To date, students and faculty have held a peaceful protest, as well as an online vigil, and Peterson, who has worked at the college for more than three decades, has kept his job (though he’s apparently become persona non grata among the student body). In his interview with the Skidmore News, he referenced a “process” that had gotten underway, due to the social media campaign against him, but it’s unclear what exactly was being investigated and what the results of the process have been since it began.
While Conner hasn’t spoken to local press about the Peterson matter, he has expressed support for the students’ peaceful protest, and spoke at the online vigil. And earlier this month, he unveiled a wide-ranging racial justice initiative, a year-long series of projects created to address diversity and inclusion on Skidmore’s campus and beyond. (When Saratoga Living requested an interview with Connor about the new initiative, it was denied one, instead being pointed to a pre-recorded video by Connor explaining the initiative and the initiative’s hub page, which provides a more detailed look at the initiative and an open letter to the college from Connor.)
Per Connor, the initiative is composed of 12 distinct projects designed to help create a “community of trust” on Skidmore’s campus and was formulated after weeks of “open and honest” discussions with students, faculty, staff and members of the Saratoga community. The initiative will address three main subject areas: Institutional Commitments for Race and Justice Progress; College and Community Partnerships and Projects; and Curricular, Co-Curricular, and Educational Projects. “Skidmore College is an exceptional liberal arts institution that benefits from the incredible work and unique perspectives of all members of this campus community,” said Conner in the video. “But with that said, Skidmore—like all of us as individuals—can be better and do better.” (Connor did not directly reference the Peterson matter during his message.)

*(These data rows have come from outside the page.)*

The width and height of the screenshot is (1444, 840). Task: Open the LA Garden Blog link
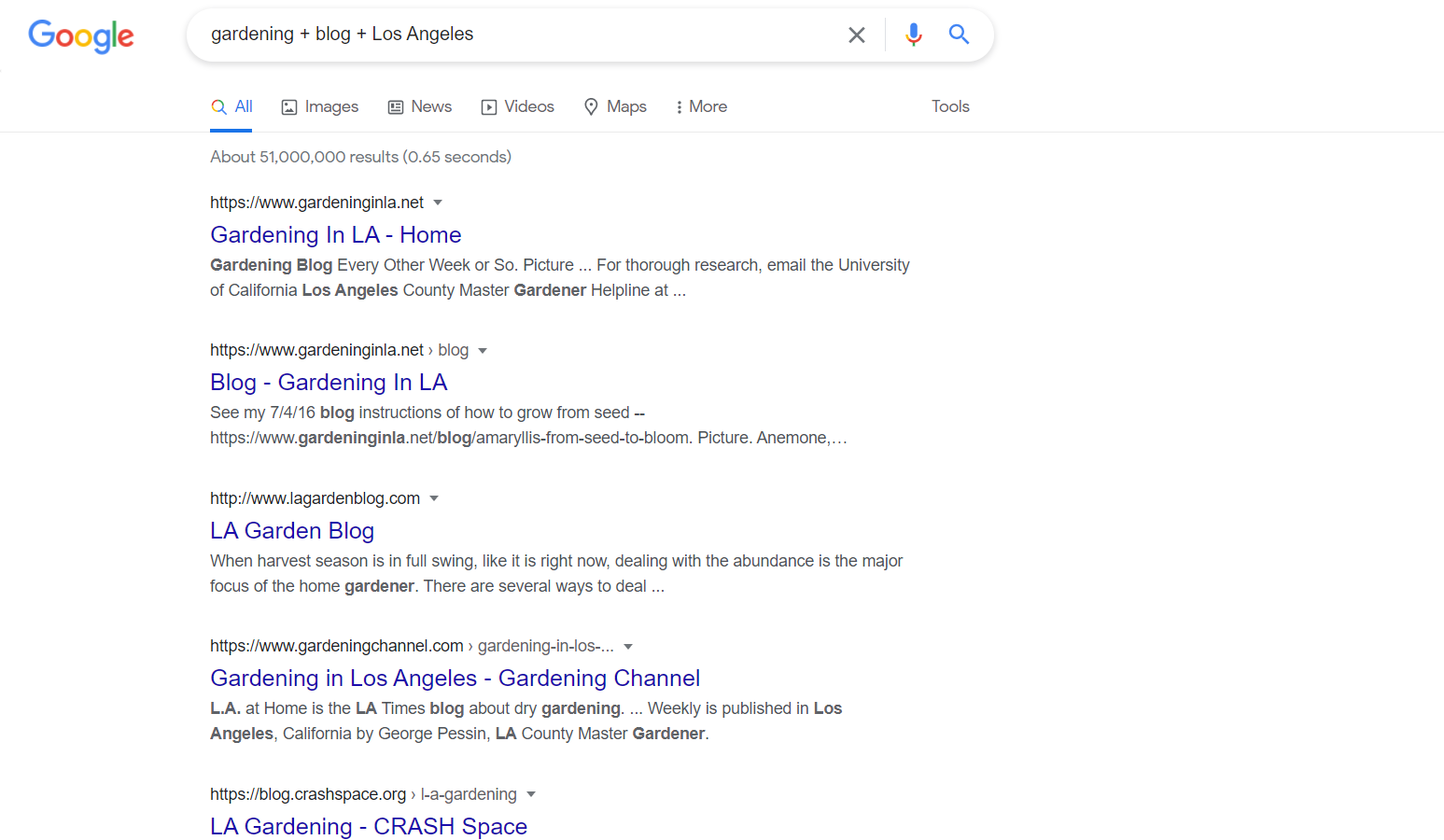coord(292,530)
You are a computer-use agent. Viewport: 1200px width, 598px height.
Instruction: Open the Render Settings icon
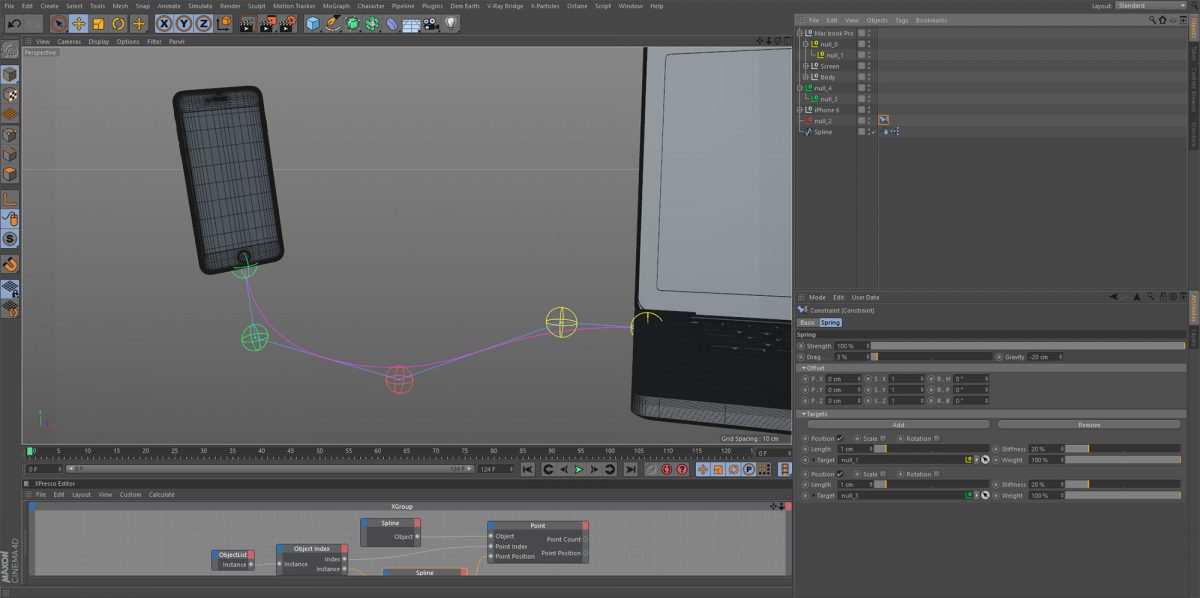(x=286, y=23)
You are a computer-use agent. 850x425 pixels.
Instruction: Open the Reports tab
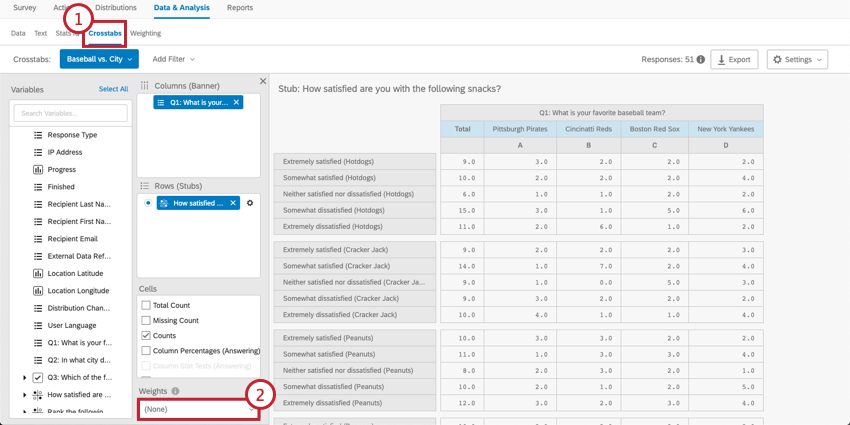pyautogui.click(x=240, y=8)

That commitment to “do and be better” includes allocating significant funding to support new and existing diversity and inclusion programs. The college has already begun its search for a director of the office of student diversity programs, as well as a director of the center for equity, inclusion and justice. President Conner also announced plans to fund speakers, projects and symposia organized by the Black Studies Program, with the goal of amplifying traditionally under-represented voices. The initiative even extends beyond Skidmore’s campus, with a main focus being to strengthen the relationship between Skidmore and the Saratoga community. “I want to make this clear,” said Conner. “We are not simply placing a bandaid on these issues with the hope that they will go away. We are identifying wounds and working to achieve real and lasting healing and change.”